Gold financiers typically lend for up to one year and reliance on short-term commercial paper does not pose a funding challenge to them, compared to some of the other NBFCs and housing companies, where the loan period is typically higher. While Muthoot has over 12 per cent share of commercial papers in its total borrowings as of September 2018, Manappuram has over 25 per cent in the same period. Also, they have satisfactory asset-liability management for up to one year.

This should help Muthoot and Manappuram to shore up their loan book, given the rise in gold prices, and improving demand from the rural economy, among others. While gold prices are up over 4 per cent, sequentially, so far in the December quarter, they have surged by around 11 per cent year on year (YOY). As of September, assets under management (indicating size of loan book) of these lenders rose by 17-25 per cent, YoY.

Not only gold loan book but an expected traction in non-gold advances such as micro-finance and vehicle finance, should also push up the overall asset growth, say analysts. But the caveat is increasing borrowing costs.
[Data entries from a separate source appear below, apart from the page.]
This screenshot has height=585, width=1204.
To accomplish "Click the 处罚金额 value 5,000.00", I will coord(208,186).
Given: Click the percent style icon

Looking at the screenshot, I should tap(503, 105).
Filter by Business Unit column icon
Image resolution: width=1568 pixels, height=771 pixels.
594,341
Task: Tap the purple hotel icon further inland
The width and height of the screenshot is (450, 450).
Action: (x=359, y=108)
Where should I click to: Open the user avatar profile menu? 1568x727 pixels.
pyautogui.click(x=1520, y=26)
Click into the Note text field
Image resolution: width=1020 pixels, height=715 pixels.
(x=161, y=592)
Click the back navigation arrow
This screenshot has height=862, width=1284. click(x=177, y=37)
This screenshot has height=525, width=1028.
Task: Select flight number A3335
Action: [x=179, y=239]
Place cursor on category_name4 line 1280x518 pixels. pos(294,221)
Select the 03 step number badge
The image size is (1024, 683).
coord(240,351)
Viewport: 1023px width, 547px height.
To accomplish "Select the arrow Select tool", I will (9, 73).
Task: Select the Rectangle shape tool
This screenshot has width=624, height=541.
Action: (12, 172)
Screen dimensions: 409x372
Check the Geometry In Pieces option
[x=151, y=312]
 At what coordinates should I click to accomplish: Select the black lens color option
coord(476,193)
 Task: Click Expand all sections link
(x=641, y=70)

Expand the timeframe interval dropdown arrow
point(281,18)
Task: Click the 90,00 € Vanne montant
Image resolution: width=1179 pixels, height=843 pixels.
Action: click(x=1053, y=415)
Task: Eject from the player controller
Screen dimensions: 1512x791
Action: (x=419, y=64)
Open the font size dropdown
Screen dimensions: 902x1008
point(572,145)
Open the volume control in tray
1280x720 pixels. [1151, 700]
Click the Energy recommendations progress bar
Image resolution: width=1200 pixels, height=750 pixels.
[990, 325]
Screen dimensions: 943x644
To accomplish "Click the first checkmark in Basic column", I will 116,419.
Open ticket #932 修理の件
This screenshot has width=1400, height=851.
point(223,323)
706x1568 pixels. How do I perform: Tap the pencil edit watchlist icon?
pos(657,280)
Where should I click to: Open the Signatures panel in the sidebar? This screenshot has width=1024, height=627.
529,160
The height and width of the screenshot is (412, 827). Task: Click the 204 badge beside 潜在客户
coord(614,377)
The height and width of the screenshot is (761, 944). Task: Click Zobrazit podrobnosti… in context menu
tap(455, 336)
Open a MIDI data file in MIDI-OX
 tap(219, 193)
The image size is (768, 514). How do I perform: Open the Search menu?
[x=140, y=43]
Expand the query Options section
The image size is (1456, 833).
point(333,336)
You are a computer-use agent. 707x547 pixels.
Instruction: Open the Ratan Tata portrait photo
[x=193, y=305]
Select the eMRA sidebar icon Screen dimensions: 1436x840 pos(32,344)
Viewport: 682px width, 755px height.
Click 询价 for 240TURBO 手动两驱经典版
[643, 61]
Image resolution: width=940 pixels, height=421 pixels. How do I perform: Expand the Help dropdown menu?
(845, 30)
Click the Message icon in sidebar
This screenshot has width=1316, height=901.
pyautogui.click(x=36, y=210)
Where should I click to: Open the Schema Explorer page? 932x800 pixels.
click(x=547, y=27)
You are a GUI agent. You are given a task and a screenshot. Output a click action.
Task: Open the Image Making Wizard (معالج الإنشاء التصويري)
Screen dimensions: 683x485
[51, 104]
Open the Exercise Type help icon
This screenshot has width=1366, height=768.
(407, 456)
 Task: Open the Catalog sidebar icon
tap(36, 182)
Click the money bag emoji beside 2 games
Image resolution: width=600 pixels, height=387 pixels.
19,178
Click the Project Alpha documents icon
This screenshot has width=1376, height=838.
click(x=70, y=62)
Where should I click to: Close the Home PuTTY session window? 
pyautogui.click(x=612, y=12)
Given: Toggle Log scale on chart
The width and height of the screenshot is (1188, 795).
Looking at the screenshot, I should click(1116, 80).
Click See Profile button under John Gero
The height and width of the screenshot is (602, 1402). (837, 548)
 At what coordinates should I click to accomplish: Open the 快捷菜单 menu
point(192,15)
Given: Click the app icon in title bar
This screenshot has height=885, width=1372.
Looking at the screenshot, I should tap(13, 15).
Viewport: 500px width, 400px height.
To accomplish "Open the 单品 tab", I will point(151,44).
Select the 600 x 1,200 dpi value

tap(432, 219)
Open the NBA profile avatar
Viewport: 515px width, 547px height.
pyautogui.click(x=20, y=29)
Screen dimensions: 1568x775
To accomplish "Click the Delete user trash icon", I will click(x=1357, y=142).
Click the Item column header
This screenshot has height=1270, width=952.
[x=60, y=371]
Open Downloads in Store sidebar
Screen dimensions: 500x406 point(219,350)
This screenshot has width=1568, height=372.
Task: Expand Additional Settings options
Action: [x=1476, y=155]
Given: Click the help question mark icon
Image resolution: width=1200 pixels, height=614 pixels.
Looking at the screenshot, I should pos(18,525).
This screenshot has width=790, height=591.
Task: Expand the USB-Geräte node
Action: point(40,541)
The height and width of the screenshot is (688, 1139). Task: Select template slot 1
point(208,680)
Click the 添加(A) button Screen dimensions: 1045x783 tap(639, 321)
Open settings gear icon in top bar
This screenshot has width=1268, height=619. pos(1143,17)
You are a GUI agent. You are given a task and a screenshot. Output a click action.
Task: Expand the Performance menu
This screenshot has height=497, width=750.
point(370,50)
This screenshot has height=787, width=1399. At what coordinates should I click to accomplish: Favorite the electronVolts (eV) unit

According to Phillip Capital, the management of Muthoot expects 50 basis points rise in average cost of funds in the remaining period of 2018-19 because of 100 bps rise in funding costs in the December quarter. This could take some sheen away. But again, short tenure of the loan book should help these companies protect their margins as they can pass on the additional costs quickly.

This, along with lower-expected credit cost (provisioning as percentage of average loan book), amid improvement in asset quality, improves earnings potential of the gold financiers, observe analysts. Overall, the stocks look attractive with lower valuation of below two times the one year forward book value.